Not next to a matlab, so that's only a starter,
Instead of the double loop you can write na*nb as Nab=N(1:end-1,:).*N(2:end,:);
The term in the exponent nb*W(x)*D(y) can be written as e=N(2:end,:)*W'*D;
The result of I*L is a 2x2 block matrix that has this form:
M = [1, Nab; Nab, 1]*[e-, 0;0, e+] = [e- , Nab*e+ ; Nab*e- , e+]
with e- as exp(-1i*e), and e+ as exp(1i*e)'
see kron on how to get the block matrix form, to vectorize the propagation C=C*I*L just take M^n
#Lama put me on the right path by suggesting block matrices, but the ultimate answer ended up being more complicated, and so I put it here for posterity. Since the transfer and interface matrix is different for each layer, I leave in the loop over the layers, but construct a large sparse block matrix where each block represents a frequency.

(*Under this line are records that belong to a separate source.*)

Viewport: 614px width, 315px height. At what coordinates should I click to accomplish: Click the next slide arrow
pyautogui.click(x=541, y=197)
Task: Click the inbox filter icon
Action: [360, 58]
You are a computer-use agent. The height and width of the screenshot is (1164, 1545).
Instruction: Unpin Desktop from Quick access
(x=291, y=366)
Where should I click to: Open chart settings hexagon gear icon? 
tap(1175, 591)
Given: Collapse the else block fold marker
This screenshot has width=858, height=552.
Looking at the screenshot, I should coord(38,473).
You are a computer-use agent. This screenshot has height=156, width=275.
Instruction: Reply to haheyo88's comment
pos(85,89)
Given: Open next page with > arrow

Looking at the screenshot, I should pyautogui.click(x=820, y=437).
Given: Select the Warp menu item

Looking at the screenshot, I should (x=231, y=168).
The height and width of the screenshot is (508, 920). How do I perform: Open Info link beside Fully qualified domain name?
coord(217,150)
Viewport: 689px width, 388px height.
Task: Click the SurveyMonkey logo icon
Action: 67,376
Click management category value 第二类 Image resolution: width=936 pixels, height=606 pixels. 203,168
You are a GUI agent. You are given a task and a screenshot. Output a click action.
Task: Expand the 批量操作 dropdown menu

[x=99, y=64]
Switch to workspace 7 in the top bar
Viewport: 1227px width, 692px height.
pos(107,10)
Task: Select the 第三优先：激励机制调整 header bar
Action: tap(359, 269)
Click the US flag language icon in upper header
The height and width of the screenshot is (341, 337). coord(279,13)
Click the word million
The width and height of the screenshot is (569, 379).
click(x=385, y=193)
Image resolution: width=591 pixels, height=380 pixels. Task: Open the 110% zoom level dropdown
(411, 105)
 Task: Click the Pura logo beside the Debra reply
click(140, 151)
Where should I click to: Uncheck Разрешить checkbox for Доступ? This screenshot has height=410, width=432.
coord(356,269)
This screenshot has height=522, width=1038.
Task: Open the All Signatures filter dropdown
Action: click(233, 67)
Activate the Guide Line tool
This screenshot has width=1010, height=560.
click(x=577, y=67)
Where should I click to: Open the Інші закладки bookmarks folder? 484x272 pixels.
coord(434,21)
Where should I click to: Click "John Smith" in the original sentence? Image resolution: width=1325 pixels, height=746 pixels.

W = 1260:0.1:1400; %frequency in cm^-1
N = rand(4,numel(W))+1i*rand(4,numel(W)); %dummy complex index of refraction
D = [0 0.1 0.2 0]/1e4; %thicknesses in cm
[n,m] = size(N);
r = zeros(size(W));
C = speye(2*m); % first medium is air
even = 2:2:2*m;
odd = 1:2:2*m-1;
for y = 2:n %loop over layers
na = N(y-1,:);
nb = N(y,:);
% get the reflection and transmission coefficients from subroutines as a vector
% of length m, one value for each frequency
%t = Tab(na, nb);
%r = Rab(na, nb);
t = rand(size(W)); % dummy vector for MWE
r = rand(size(W)); % dummy vector for MWE
% create diagonal and off-diagonal elements. each block is [1 r;r 1]/t
Id(even) = 1./t;
Id(odd) = Id(even);
Io(even) = 0;
Io(odd) = r./t;
It = [Io;Id/2].';
I = spdiags(It,[-1 0],2*m,2*m);
I = I + I.';
b = 1i.*(2*pi*D(n).*nb).*W;
B(even) = -b;
B(odd) = b;
L = spdiags(exp(B).',0,2*m,2*m);
C = C*I*L;
end
a = spdiags(C,0);
a = a(odd).';
c = spdiags(C,-1);
c = c(odd).';
r = c./a; % reflectivity, the answer I want.
With the 3 layer system mentioned above, it isn't quite as fast as the explicit formula, but it's close and probably can get a little faster after some profiling. The full version of the original code clocks at 0.97 seconds, the formula at 0.012 seconds and the sparse diagonal version here at 0.065 seconds.